Tudo começou com uma subida de La Paz até um lugar chamado La Cumbre, que assusta com os seus 4800 metros acima do nível do mar. Além da subida ser extremamente cansativa, o frio se torna cada vez mais insuportável, com ventos que rasgam a face e uma neblina que me impedia de ver 10 metros à frente. Quando cheguei ao pico da montanha, simplesmente esqueci de tudo ao vislumbrar a cidade de La Paz bem do alto, com suas montanhas nevadas e construções fantásticas nas margens de cada morro. Perdi o fôlego, mas felizmente não foi por causa da altitude, com a qual já estou mais do que acostumado.
De La Cumbre em diante seriam umas 3 horas de pura descida, o que teoricamente me daria certa tranqüilidade, mas se não tivesse aventura não seria mais o Roda América!!! Pois bem, vi uma estrada paralela, sem asfalto e cheia de pedras, com uma placa escrita “Desvio para bicicletas”, e foi meu grande erro seguir por ela. Enquanto baixava a sinuosa estrada, apareceram algumas bifurcações sem placas para me dizer por qual caminho seguir, me dando somente as escolhas de retornar ou tentar a sorte. Escolhi a segunda opção. Os que bem me conhecem sabem que não sou exatamente um cara sortudo, por isso depois de seguir montanha abaixo por mais de uma hora, eis que simplesmente me deparo com um rio, sem estrada nem qualquer possibilidade de caminho adiante.

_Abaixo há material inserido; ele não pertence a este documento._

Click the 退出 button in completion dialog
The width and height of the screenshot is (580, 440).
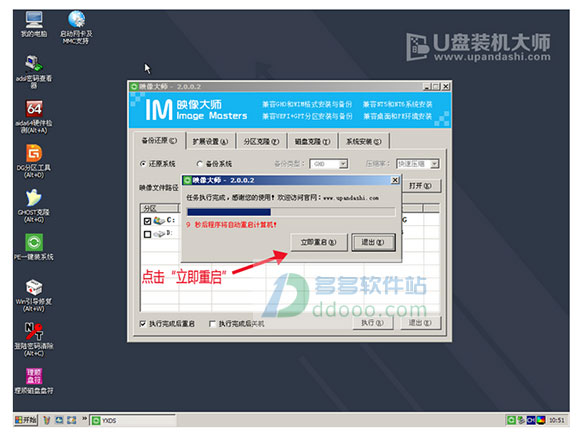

“Ok, voltarei”, pensava eu com meus borbotões, mas ao olhar para trás e ver a montanha que teria que subir percebi que esta seria uma tarefa árdua. Pedras grandes me impediam de subir com a Capitu, então me limitei a carregar minha fiel escudeira lentamente por mais de duas horas a fio. Não conseguia ver quase nada devido a neblina que não dava trégua, apenas me limitando a seguir mecanicamente a estrada, sem poder ver se haveria algum caminho mais curto até o asfalto. Pela quantidade de brumas, parecia que em breve eu chegaria em Ávalon.

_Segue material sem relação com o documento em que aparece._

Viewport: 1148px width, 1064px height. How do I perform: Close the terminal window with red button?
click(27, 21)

17:30, iria escurecer em breve. Peguei a barraca para dormir e recomeçar a subida no dia seguinte, quando vi que uma das peças estava quebrada. Ai ai ai ai ai ai ai ....Com frio, sem ver quase nada, sem barraca, sem qualquer bípede ou sinal de civilização...As coisas começavam a se complicar pro meu lado. Não sei explicar exatamente como isso acontece, mas quando o bicho pega não me dá exatamente uma sensação de medo, apenas fico com uma espécie de “sentido mais apurado das coisas”. Uma calma e um instinto de sobrevivência extremamente apurados se ocupavam de 100% de mim desde aquele instante.

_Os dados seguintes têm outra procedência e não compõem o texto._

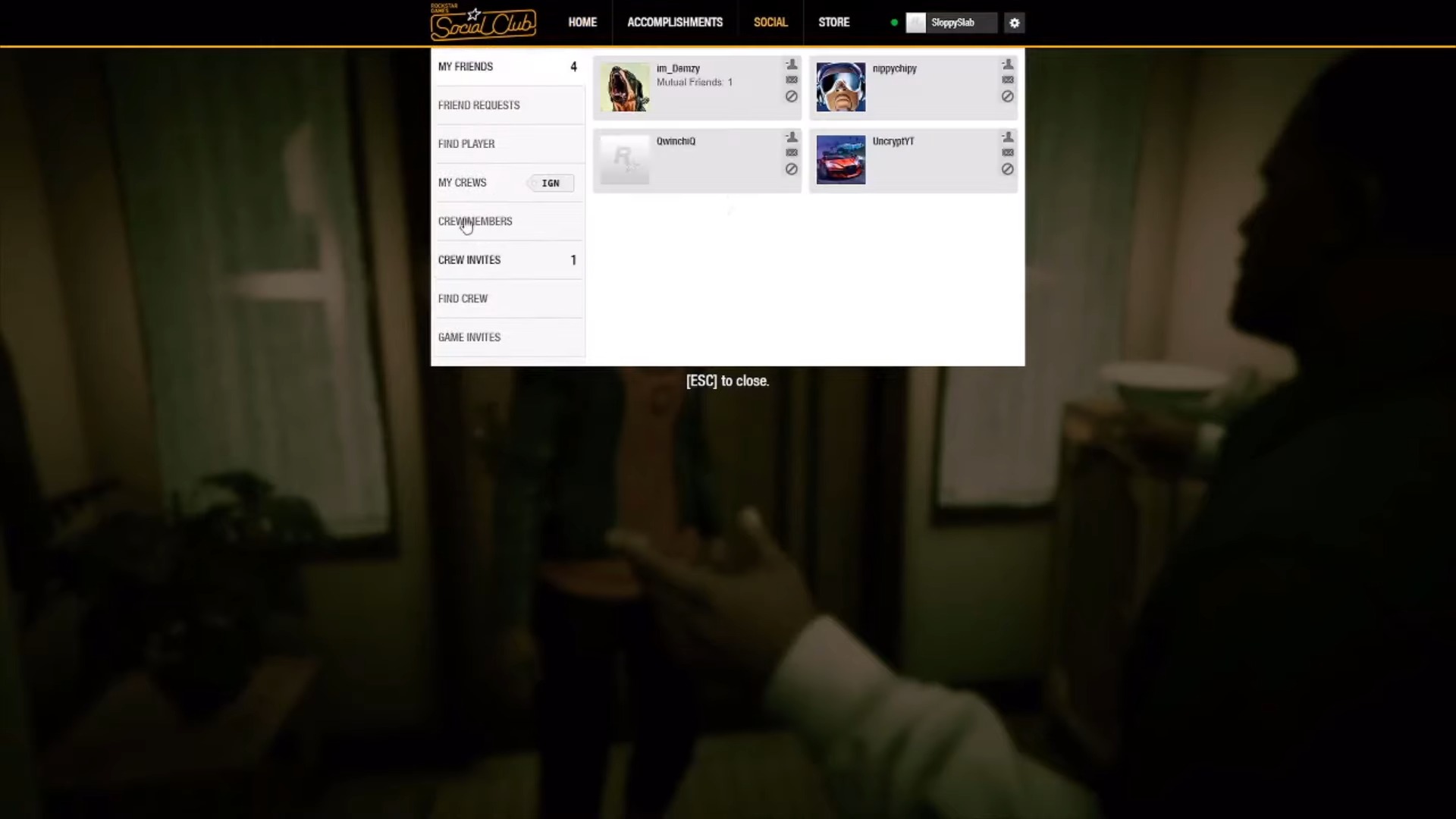Open GAME INVITES section
Image resolution: width=1456 pixels, height=819 pixels.
coord(469,337)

Ao subir encontrei um grupo de índios que caminhava lentamente entre as montanhas, então apressei-me em alcançá-los para pedir informações e ajuda. Apenas um índio que aparentava uns 13 anos falava, muito mal, castelhano (os outros se comunicavam em Aymara), e ele começava a traduzir aos outros o que eu dizia. Depois que o jovem havia dito tudo, aguardei ansiosamente enquanto os outros índios discutiam em Aymara o meu destino. Eis que eles olharam para mim e apenas sorriram amavelmente. Dessa vez não precisei de tradução, pois certas coisas são universais.
O que aparentava ser o índio mais velho separou 3 outras pessoas para me ajudar a escalar uma montanha, que daria em uma estrada asfaltada. A esta altura do campeonato eu já não tinha pernas pra escalar uma montanha carregando qualquer coisa, quanto mais uma bicicleta e mais 40 quilos de equipagem, e os índios perceberam isso e carregaram absolutamente tudo para mim montanha acima, e tenho a impressão de que carregariam até a mim mesmo se eu pedisse. Já habituado aos costumes bolivianos, peguei um pouco de meu escasso dinheiro e ofertei a eles, quando para minha surpresa eles recusaram categoricamente. Os índios sorriram mais uma vez e disseram ao tradutor do Grupo: “Não cobramos ajuda a quem necessita, apenas ajudamos. Este será seu presente de natal, pra recordar o que representa o povo boliviano". Jamais esquecerei esta gente forte, amável e de uma pureza de espírito incompreensível para muitos.
Desta vez também não precisei de tradutor. Apenas dei um longo e emocionado abraço em cada um dos que me ajudou, tentando com este gesto dizer o que jamais conseguiria ser traduzido para qualquer idioma.